▶ [ACTION ITEM] The expected result is the material below, reproduced exactly from its first line through the line containing "Evästeasetukset [button] (368, 2091)".

=== Section Start ===

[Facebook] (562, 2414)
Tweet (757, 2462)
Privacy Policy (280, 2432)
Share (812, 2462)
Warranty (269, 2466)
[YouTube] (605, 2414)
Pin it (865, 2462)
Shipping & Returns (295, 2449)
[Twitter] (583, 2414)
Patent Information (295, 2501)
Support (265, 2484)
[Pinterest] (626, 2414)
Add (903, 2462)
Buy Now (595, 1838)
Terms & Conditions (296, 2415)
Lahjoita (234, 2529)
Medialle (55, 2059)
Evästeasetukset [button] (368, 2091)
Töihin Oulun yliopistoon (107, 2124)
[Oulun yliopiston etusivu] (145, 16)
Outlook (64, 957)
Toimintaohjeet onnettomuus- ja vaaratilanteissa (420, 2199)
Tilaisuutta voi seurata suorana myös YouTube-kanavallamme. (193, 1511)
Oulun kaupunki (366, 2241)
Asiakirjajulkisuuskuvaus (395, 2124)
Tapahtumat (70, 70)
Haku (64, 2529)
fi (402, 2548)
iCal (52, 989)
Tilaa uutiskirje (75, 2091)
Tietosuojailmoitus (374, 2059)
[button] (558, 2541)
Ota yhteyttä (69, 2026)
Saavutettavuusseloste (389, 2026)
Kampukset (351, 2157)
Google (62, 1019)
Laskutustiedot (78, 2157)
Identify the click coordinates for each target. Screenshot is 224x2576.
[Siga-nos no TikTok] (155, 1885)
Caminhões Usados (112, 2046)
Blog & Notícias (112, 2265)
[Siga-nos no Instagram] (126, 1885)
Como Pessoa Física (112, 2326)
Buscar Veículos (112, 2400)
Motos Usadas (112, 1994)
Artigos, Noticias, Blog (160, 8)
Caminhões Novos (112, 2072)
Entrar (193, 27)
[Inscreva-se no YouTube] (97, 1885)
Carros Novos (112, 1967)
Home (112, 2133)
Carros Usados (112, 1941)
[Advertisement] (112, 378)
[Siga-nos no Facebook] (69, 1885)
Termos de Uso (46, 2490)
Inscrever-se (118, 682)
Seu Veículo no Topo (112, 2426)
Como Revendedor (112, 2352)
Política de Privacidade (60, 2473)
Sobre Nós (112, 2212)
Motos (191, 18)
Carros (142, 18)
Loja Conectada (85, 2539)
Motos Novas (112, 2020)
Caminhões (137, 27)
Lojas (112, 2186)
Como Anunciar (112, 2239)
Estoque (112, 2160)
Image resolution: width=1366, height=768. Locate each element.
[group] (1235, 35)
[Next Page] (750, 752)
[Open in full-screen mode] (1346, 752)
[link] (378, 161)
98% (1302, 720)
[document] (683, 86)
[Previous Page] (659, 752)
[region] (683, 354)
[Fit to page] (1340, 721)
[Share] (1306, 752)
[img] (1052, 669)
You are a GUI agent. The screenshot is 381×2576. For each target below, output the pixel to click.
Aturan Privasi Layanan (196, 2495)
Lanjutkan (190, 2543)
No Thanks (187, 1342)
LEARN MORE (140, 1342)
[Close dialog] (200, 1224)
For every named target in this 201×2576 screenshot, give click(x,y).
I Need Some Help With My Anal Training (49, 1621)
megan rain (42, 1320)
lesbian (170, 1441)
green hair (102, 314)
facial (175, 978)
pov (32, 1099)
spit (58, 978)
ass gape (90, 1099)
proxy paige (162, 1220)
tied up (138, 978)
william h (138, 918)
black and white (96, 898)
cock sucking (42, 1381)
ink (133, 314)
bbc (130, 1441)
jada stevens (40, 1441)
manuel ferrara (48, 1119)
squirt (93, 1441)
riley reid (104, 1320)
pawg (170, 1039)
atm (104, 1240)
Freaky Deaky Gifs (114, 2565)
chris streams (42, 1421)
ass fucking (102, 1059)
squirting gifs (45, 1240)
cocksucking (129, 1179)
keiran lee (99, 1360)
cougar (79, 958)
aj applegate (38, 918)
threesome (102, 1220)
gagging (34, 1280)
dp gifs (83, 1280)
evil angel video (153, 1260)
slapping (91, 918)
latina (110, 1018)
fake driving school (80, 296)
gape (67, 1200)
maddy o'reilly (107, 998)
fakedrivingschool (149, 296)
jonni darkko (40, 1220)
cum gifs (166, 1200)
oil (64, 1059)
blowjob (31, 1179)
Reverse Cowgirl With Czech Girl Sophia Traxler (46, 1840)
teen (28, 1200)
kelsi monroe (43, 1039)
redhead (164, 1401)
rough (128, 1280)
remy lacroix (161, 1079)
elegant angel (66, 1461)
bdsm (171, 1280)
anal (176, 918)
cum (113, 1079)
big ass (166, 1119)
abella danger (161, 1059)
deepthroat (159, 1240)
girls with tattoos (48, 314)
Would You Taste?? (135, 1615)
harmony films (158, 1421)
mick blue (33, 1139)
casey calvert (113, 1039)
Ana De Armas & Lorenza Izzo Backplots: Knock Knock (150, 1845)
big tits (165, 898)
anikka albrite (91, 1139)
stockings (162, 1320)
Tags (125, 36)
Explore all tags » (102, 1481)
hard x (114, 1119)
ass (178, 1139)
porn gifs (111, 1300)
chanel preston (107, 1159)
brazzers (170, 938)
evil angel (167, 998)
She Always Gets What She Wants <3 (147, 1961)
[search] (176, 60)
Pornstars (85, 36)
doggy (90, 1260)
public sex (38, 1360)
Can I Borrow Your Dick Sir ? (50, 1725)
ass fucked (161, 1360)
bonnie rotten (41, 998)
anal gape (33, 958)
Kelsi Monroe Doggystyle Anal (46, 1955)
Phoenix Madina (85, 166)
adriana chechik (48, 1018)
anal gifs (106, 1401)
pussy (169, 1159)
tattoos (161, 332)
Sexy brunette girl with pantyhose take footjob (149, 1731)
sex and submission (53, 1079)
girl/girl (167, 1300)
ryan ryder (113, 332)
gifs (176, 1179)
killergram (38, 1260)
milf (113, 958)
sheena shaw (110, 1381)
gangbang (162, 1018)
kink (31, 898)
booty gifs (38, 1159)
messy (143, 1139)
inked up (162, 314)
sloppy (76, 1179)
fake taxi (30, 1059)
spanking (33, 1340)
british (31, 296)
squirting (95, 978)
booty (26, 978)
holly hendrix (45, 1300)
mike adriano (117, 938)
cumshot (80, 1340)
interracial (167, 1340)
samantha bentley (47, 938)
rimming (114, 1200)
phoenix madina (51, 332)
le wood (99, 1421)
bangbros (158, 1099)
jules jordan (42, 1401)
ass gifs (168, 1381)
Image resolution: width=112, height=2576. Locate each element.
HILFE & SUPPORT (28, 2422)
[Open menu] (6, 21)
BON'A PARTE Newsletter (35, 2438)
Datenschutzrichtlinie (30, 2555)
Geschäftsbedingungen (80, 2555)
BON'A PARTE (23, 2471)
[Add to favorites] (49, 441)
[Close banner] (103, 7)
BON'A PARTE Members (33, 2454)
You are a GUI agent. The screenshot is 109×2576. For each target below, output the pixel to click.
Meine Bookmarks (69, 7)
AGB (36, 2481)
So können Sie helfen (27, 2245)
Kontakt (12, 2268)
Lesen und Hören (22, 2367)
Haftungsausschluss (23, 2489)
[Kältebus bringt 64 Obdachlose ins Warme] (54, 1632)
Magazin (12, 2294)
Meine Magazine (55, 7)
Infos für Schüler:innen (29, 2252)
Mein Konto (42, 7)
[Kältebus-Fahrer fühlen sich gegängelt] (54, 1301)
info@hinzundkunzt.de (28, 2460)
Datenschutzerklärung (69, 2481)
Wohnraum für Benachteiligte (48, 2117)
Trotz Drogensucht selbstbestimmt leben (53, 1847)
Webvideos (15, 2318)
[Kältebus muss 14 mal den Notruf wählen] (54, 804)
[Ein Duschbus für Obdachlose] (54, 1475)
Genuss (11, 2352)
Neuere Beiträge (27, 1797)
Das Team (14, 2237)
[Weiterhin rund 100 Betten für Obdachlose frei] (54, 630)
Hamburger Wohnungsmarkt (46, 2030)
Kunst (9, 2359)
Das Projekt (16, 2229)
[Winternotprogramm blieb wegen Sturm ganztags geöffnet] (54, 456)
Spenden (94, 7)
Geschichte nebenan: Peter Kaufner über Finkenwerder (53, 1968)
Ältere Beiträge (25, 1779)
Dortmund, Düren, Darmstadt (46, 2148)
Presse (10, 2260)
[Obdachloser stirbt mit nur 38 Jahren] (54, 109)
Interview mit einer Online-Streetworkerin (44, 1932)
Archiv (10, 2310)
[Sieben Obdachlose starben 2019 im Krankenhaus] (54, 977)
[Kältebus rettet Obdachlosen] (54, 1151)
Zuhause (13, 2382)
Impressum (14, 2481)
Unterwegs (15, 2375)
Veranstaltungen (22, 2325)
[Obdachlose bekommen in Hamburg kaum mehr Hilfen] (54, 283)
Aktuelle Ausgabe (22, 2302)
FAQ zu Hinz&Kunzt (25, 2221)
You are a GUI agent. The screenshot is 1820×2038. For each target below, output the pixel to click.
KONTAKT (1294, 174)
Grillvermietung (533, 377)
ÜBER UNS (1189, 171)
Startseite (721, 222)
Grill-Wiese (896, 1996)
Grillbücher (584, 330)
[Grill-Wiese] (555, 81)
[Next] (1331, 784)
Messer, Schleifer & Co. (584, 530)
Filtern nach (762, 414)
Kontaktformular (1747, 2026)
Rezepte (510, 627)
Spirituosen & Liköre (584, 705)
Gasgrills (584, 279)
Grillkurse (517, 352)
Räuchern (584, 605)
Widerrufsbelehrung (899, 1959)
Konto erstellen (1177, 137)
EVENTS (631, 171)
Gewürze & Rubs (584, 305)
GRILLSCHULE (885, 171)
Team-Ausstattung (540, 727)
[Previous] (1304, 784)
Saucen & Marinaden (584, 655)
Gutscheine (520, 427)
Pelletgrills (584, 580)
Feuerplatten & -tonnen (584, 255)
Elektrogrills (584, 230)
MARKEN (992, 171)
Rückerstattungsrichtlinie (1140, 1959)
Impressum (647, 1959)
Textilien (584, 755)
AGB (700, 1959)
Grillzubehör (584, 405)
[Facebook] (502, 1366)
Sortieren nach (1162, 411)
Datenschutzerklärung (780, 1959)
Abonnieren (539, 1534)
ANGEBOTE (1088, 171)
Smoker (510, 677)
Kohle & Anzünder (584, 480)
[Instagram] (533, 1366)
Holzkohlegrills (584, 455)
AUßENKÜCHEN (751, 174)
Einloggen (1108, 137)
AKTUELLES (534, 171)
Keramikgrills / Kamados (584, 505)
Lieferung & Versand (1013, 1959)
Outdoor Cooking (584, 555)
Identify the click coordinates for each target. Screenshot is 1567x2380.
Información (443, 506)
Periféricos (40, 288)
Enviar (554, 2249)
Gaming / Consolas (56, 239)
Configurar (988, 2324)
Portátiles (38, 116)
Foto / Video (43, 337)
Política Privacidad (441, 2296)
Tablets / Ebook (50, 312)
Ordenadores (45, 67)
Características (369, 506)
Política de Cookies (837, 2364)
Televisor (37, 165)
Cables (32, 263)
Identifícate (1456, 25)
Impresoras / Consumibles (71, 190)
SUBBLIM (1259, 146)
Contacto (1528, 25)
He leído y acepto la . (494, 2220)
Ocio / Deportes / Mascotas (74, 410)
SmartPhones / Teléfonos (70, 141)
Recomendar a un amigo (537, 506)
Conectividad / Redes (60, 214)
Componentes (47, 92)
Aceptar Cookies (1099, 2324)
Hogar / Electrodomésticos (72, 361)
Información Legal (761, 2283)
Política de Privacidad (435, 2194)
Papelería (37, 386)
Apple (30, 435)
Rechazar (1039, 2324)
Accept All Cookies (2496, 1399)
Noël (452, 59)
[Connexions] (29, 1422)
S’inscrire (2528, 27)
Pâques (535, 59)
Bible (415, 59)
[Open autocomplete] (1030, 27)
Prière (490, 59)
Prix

=== Section End ===

▶ [RESPONSE TO THE TASK]
[Facebook] (562, 2414)
Tweet (757, 2462)
Privacy Policy (280, 2432)
Share (812, 2462)
Warranty (269, 2466)
[YouTube] (605, 2414)
Pin it (865, 2462)
Shipping & Returns (295, 2449)
[Twitter] (583, 2414)
Patent Information (295, 2501)
Support (265, 2484)
[Pinterest] (626, 2414)
Add (903, 2462)
Buy Now (595, 1838)
Terms & Conditions (296, 2415)
Lahjoita (234, 2529)
Medialle (55, 2059)
Evästeasetukset [button] (368, 2091)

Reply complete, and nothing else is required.